This volume deals in highly provocative fashion with the urgency for and historical obstacles to drastic institutional reform in Brazil. It is made up of papers and essays on these themes prepared by Professor Rodrigues for different audiences at different times over the past few years. Part I, comprising nearly half of the book, contains a detailed review of the origins and development of conciliation as a political device, as well as a separate statement of the theses and antitheses of Brazilian history. Part II first appeared in March 1964 as a series of newspaper articles tracing debate and legislation on political rights of citizens, especially illiterates, since 1822. Part III, written for this book, is devoted to an examination of national policies and the social structure, past and present, and Brazil’s position among the developing nations in the 1960s. It includes an excellent sketch of Brazilian social classes with particular stress on the complexities and contradictions facing the middle class. The author concludes this final section with strong recommendations for national policies to promote the economic development, socio-political integration, and modernization of Brazil. More careful editing could have eliminated much repetition that occurs between the various sections of the study.

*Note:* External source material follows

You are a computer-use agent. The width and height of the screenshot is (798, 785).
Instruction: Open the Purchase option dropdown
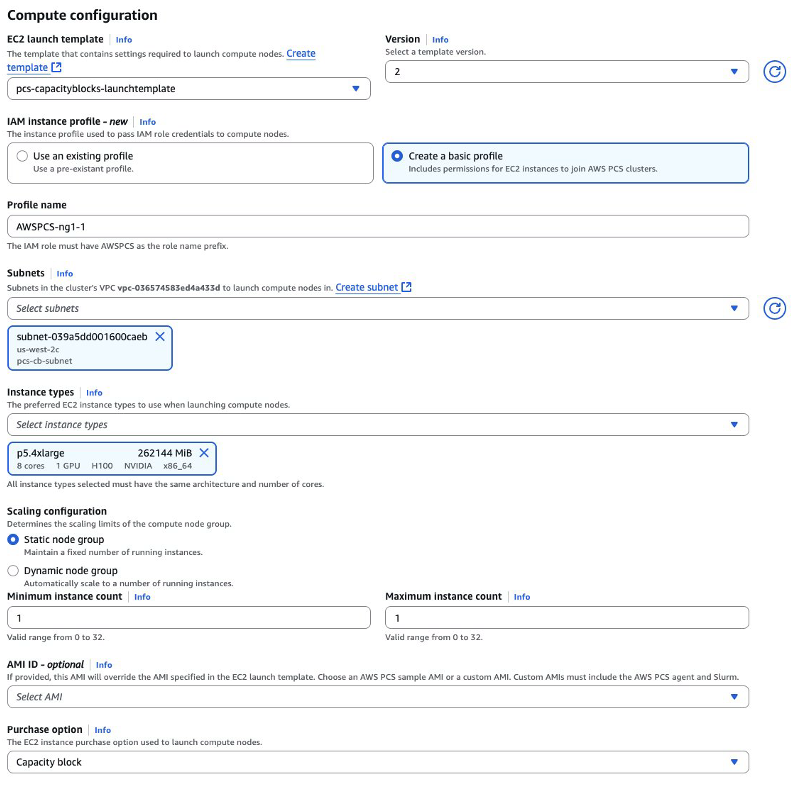point(377,762)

José Honório Rodrigues’ present study is in much the same vein as his Brasil e Africa. Outro horizonte (reviewed in HAHR, Volume XLIV, No. 1) and his more recent Aspirações nacionais: interpretação histórico-política. Like these, it seeks to interpret and explain present circumstances in Brazil in terms of basic trends and pertinent incidents in the nation’s past. It touches on many of the same themes and hammers on some of the specific points raised in the earlier volumes. To a larger extent than these, however, the present work is a revisionist effort, almost iconoclastic in its attempt to dispel many illusions which modern Brazilians hold about the evolution of their political system and its relationship to society. The author rejects the traditional idea that Brazil had a relatively peaceful, nonviolent transition from colony to nationhood and that political contests under the empire and republic were remarkably free of bloodshed. He points out, for example, that there were more men under arms in Brazil in 1823 than served in the combined armies of San Martín and Bolívar. After detailing dozens of armed protests, insurrections, uprisings, revolts, and revolutions in Brazilian history, he states flatly that the country has never had a revolution, leaving the reader to draw the conclusion that this is what ails Brazil.
He also tries to silence the clamor over institutional instability, holding that despite protracted periods of political instability the economic and social structure of Brazil has been resistant to change. This paradox is linked to Professor Rodrigues’ principal theme, an attack on the hallowed tradition of the Brazilians’ innate and unfailing gift for political compromise. He sees throughout the colonial and national periods a tremendous gap between society and those who exercised power. He maintains that the privileged, property-owning minority, which has always monopolized political power, deliberately devised the technique of political conciliation or compromise, among its own members, in order to prevent revolution from below and to avert or to postpone indefinitely structural changes that would significantly improve the social, economic, and political position of the people. The latter, which he considers en masse as inherently progressive, is credited with achieving or inspiring such progress as Brazil has attained over the stubborn resistance of the ruling elite. In his view, the governing minority long since came to regard conciliation, the antithesis of reform, as an end in itself.
This is not a partisan study in the usual sense. The author holds no special brief for past regimes and exudes little optimism over the reformist program of the present government. At the same time, he is not a detached or dispassionate commentator on the formation of national policies. Professor Rodrigues identifies himself with the popular, progressive trend in the historical process of Brazil, which he views as the inevitable wave of a more or less distant future. His book was written for a Brazilian audience to provoke debate and discussion of today’s problems. It is meant to be disturbing. Thus Latin Americanists in this country may be bothered by the occasionally strident, polemical tone of the volume. They may quibble over some of his assertions about Spanish American experience and may well object to the scant attention he pays to economic considerations before 1945, but they should not be shocked or surprised by his major theses. The chief value of the book for North American historians of Brazil lies in its close analysis of some of the antecedents of Brazil’s current difficulties and in the new light it casts on details of Brazil’s politico-social heritage.